▶ **What to do**:
Copy out every one of the items below word for word, without changing anything.

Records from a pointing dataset
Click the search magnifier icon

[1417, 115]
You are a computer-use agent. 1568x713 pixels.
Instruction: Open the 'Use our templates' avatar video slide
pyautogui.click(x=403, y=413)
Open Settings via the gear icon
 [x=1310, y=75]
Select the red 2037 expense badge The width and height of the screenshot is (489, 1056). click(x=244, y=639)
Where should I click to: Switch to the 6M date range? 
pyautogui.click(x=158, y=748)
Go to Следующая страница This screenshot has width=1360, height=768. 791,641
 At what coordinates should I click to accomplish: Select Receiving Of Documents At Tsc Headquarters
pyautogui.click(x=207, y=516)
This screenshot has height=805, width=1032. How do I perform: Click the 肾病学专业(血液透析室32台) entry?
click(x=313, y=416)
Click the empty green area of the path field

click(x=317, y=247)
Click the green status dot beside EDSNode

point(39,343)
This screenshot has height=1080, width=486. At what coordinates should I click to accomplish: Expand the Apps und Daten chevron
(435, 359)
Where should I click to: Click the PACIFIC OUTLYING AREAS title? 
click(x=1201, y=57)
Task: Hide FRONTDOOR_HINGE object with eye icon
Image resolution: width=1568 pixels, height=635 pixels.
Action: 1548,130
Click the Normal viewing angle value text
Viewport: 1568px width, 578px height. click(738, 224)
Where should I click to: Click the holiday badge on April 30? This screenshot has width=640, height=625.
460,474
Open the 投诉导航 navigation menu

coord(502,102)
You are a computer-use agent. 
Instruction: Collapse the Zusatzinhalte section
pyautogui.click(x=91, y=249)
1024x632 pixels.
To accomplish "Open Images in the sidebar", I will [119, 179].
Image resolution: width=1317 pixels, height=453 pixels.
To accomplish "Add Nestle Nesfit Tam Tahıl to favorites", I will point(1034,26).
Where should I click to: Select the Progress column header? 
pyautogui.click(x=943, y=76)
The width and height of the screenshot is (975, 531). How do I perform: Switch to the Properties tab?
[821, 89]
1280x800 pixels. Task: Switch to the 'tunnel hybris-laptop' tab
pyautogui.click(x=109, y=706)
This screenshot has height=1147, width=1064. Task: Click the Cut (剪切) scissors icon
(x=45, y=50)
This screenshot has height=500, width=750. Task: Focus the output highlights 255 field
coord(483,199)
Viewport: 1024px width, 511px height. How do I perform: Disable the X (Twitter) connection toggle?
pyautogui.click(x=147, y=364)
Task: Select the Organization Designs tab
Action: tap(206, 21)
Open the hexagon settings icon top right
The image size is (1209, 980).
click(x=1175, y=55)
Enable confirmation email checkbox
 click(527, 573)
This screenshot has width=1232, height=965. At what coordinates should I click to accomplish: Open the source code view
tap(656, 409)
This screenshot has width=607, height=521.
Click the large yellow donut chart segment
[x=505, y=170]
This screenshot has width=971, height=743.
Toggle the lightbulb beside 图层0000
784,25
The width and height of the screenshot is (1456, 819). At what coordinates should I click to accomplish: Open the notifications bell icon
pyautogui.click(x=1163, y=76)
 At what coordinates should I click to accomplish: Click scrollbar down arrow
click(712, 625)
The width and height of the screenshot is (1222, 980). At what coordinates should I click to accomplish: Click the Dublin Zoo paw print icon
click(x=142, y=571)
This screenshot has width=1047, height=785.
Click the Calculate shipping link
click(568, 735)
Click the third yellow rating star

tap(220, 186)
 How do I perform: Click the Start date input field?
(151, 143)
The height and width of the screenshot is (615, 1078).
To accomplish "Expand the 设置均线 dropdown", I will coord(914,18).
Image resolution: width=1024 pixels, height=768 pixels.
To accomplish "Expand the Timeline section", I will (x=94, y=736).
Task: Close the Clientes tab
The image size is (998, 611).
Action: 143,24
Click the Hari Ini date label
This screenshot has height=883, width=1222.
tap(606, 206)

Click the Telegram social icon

▶ **Response to this exercise**:
Click the search magnifier icon

[1417, 115]
You are a computer-use agent. 1568x713 pixels.
Instruction: Open the 'Use our templates' avatar video slide
pyautogui.click(x=403, y=413)
Open Settings via the gear icon
 [x=1310, y=75]
Select the red 2037 expense badge The width and height of the screenshot is (489, 1056). click(x=244, y=639)
Where should I click to: Switch to the 6M date range? 
pyautogui.click(x=158, y=748)
Go to Следующая страница This screenshot has width=1360, height=768. 791,641
 At what coordinates should I click to accomplish: Select Receiving Of Documents At Tsc Headquarters
pyautogui.click(x=207, y=516)
This screenshot has height=805, width=1032. How do I perform: Click the 肾病学专业(血液透析室32台) entry?
click(x=313, y=416)
Click the empty green area of the path field

click(x=317, y=247)
Click the green status dot beside EDSNode

point(39,343)
This screenshot has height=1080, width=486. At what coordinates should I click to accomplish: Expand the Apps und Daten chevron
(435, 359)
Where should I click to: Click the PACIFIC OUTLYING AREAS title? 
click(x=1201, y=57)
Task: Hide FRONTDOOR_HINGE object with eye icon
Image resolution: width=1568 pixels, height=635 pixels.
Action: 1548,130
Click the Normal viewing angle value text
Viewport: 1568px width, 578px height. click(738, 224)
Where should I click to: Click the holiday badge on April 30? This screenshot has width=640, height=625.
460,474
Open the 投诉导航 navigation menu

coord(502,102)
You are a computer-use agent. 
Instruction: Collapse the Zusatzinhalte section
pyautogui.click(x=91, y=249)
1024x632 pixels.
To accomplish "Open Images in the sidebar", I will [119, 179].
Image resolution: width=1317 pixels, height=453 pixels.
To accomplish "Add Nestle Nesfit Tam Tahıl to favorites", I will point(1034,26).
Where should I click to: Select the Progress column header? 
pyautogui.click(x=943, y=76)
The width and height of the screenshot is (975, 531). How do I perform: Switch to the Properties tab?
[821, 89]
1280x800 pixels. Task: Switch to the 'tunnel hybris-laptop' tab
pyautogui.click(x=109, y=706)
This screenshot has height=1147, width=1064. Task: Click the Cut (剪切) scissors icon
(x=45, y=50)
This screenshot has height=500, width=750. Task: Focus the output highlights 255 field
coord(483,199)
Viewport: 1024px width, 511px height. How do I perform: Disable the X (Twitter) connection toggle?
pyautogui.click(x=147, y=364)
Task: Select the Organization Designs tab
Action: tap(206, 21)
Open the hexagon settings icon top right
The image size is (1209, 980).
click(x=1175, y=55)
Enable confirmation email checkbox
 click(527, 573)
This screenshot has width=1232, height=965. At what coordinates should I click to accomplish: Open the source code view
tap(656, 409)
This screenshot has width=607, height=521.
Click the large yellow donut chart segment
[x=505, y=170]
This screenshot has width=971, height=743.
Toggle the lightbulb beside 图层0000
784,25
The width and height of the screenshot is (1456, 819). At what coordinates should I click to accomplish: Open the notifications bell icon
pyautogui.click(x=1163, y=76)
 At what coordinates should I click to accomplish: Click scrollbar down arrow
click(712, 625)
The width and height of the screenshot is (1222, 980). At what coordinates should I click to accomplish: Click the Dublin Zoo paw print icon
click(x=142, y=571)
This screenshot has width=1047, height=785.
Click the Calculate shipping link
click(568, 735)
Click the third yellow rating star

tap(220, 186)
 How do I perform: Click the Start date input field?
(151, 143)
The height and width of the screenshot is (615, 1078).
To accomplish "Expand the 设置均线 dropdown", I will coord(914,18).
Image resolution: width=1024 pixels, height=768 pixels.
To accomplish "Expand the Timeline section", I will (x=94, y=736).
Task: Close the Clientes tab
The image size is (998, 611).
Action: 143,24
Click the Hari Ini date label
This screenshot has height=883, width=1222.
tap(606, 206)

Click the Telegram social icon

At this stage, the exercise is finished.